● **Verilen metin**
▬▬▬▬▬▬▬▬▬▬
Adana’da, sıcak bir ekim günü sabaha doğru, sanki bu dünyada acelem varmışçasına ebeyi dahi beklemeden, komşu teyzenin ellerinde dünyaya gelip de ilk çığlığımı attıktan sonra gözlerimi açıp fotoğraf çekmeye başladım.
Gözlerim benim doğal fotoğraf makinem oldu.
Önce, şaşkın ve telaşlı komşu teyzeyi sonra, mutlu ama yorgun annemi ve sonra da beni sevgiyle kucaklayan babamın neşe taşan fotoğraflarını çektim.
Hayatımın bu ilk fotoğraflarını alıp kalbimin en sıcak ve en derin yerine yerleştirdim.
Tozlu sokaklarda bitkin düşünceye kadar top peşinde koştuğumuz, gulle oynadığımız, gazoz çekiştiğimiz, kanallarda neşeyle çimdiğimiz, fırındak çevirdiğimiz hayatın kimbilir nerelere savurduğu sıcacık yürekli mahalle arkadaşlarımın özlem dolu fotoğraflarını çektim.
▬▬▬▬▬▬▬▬▬▬
● **Veri kesitleri**
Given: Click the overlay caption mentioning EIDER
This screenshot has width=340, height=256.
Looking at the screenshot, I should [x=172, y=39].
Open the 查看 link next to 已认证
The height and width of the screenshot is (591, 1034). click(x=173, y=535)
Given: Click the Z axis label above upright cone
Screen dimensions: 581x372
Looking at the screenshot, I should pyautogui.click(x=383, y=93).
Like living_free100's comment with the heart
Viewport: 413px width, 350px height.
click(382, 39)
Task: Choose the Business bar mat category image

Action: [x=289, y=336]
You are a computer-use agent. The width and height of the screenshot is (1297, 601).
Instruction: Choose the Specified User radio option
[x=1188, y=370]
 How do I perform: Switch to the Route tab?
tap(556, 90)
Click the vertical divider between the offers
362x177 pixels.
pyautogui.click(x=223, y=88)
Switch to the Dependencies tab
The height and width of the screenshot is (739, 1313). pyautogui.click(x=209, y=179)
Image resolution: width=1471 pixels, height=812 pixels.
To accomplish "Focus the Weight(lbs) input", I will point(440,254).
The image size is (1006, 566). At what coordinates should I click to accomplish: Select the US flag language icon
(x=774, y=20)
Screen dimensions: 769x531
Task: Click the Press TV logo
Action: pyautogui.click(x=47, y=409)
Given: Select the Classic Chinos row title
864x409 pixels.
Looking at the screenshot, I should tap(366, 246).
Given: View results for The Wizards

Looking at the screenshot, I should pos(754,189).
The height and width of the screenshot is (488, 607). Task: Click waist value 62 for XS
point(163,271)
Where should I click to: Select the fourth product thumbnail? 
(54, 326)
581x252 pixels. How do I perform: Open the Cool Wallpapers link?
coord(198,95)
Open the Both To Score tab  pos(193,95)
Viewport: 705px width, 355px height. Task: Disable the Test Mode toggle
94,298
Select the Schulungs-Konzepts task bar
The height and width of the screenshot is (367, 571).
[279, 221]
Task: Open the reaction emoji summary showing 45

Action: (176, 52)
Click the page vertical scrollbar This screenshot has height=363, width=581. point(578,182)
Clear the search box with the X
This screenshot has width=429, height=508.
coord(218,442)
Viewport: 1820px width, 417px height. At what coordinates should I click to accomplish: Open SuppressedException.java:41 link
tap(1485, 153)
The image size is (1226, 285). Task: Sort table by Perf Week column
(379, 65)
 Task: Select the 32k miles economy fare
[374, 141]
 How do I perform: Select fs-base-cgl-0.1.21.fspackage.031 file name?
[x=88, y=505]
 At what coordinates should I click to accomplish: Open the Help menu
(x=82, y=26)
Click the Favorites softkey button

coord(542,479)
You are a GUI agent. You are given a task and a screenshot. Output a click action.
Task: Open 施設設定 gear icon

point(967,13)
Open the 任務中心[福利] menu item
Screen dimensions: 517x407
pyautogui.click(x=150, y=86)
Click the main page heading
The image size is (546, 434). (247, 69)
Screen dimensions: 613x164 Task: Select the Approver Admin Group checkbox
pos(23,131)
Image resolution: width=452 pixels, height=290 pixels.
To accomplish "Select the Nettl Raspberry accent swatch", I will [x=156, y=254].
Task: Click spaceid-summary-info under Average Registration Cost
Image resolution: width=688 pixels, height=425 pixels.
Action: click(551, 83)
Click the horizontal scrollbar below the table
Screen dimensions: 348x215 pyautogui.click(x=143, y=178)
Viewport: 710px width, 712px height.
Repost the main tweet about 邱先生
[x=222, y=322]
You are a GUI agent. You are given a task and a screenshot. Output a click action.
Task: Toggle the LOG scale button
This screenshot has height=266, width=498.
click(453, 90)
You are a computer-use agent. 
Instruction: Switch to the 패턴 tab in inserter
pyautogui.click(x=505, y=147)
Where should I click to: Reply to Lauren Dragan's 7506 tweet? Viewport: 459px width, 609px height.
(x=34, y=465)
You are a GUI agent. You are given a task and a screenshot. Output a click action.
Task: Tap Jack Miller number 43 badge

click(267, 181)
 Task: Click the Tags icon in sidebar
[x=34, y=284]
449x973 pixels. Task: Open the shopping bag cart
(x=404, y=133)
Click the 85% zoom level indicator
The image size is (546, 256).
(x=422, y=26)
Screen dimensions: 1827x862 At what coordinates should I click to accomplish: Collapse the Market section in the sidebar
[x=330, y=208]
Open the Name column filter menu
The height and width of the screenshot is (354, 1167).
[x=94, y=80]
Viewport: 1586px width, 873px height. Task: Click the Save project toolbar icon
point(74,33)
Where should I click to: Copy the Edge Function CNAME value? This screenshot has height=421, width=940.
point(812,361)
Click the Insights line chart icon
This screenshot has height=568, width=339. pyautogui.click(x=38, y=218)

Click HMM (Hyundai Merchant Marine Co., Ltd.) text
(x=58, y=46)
▬▬▬▬▬▬▬▬▬▬
● **Verilen görev 1**
Adana anıları metninden, içinde "Tozlu sokaklarda bitkin" geçen sözlerle açılıp "dolu fotoğraflarını çektim." ile kapanan bölümü hiç değiştirmeden çıkar.
● **Verilen görev 2**
Adana anıları metnini kaldığı yerden devam ettir.

● **Görevin cevabı 1**
Tozlu sokaklarda bitkin düşünceye kadar top peşinde koştuğumuz, gulle oynadığımız, gazoz çekiştiğimiz, kanallarda neşeyle çimdiğimiz, fırındak çevirdiğimiz hayatın kimbilir nerelere savurduğu sıcacık yürekli mahalle arkadaşlarımın özlem dolu fotoğraflarını çektim.

● **Görevin cevabı 2**
Ve sonra, loğ taşıyla sıkıştırılmış toprak damlarında gündüzleri kasnaklı ya da avganlı uçurtmalar uçurduğumuz, güvercinlere parlak çektiğimiz geceleriyse cibinliğin altından yıldızları sayarak terli uykulara daldığımız o güzelim Adana evlerinin fotoğraflarını çektim.
Bu sararmış fotoğraflara bakarken içim titrer .
Ve bunları da diğerlerinin yanına koydum.
Ve sonra, şimdi yerlerinde çirkin, ruhsuz beton binaların yükseldiği her biri diğerinden hoş yazlık sinemaların gazozlu, eskimolu fotoğraflarını çektim.
Ve dönüp, tahta bir sandalyede oturmuş elinde Zaman gazozu ağzı bir karış açık, kıpır kıpır film izleyen kendimi çektim.
Ne zaman fotoğrafa baksam kısa pantolonlu çocuk muzipçe gülümser bana.
Bir gün gezmeye giderken elimi birden çekip ”Nene ben artık büyüdüm elimi bırak” dediğimde çocuksu halime bakıp sokağın ortasında şen bir kahkaha atan, başörtülü ama yüreği ve kafası güneş kadar aydınlık nenemin bol kahkahalı fotoğrafını çektim.
Bir sabah uyandığımda evimizin önünden geçen tankların ürkütücü, gri ve soğuk fotoğraflarını çektim.
Deniz ve arkadaşlarının da fotoğrafını çektim.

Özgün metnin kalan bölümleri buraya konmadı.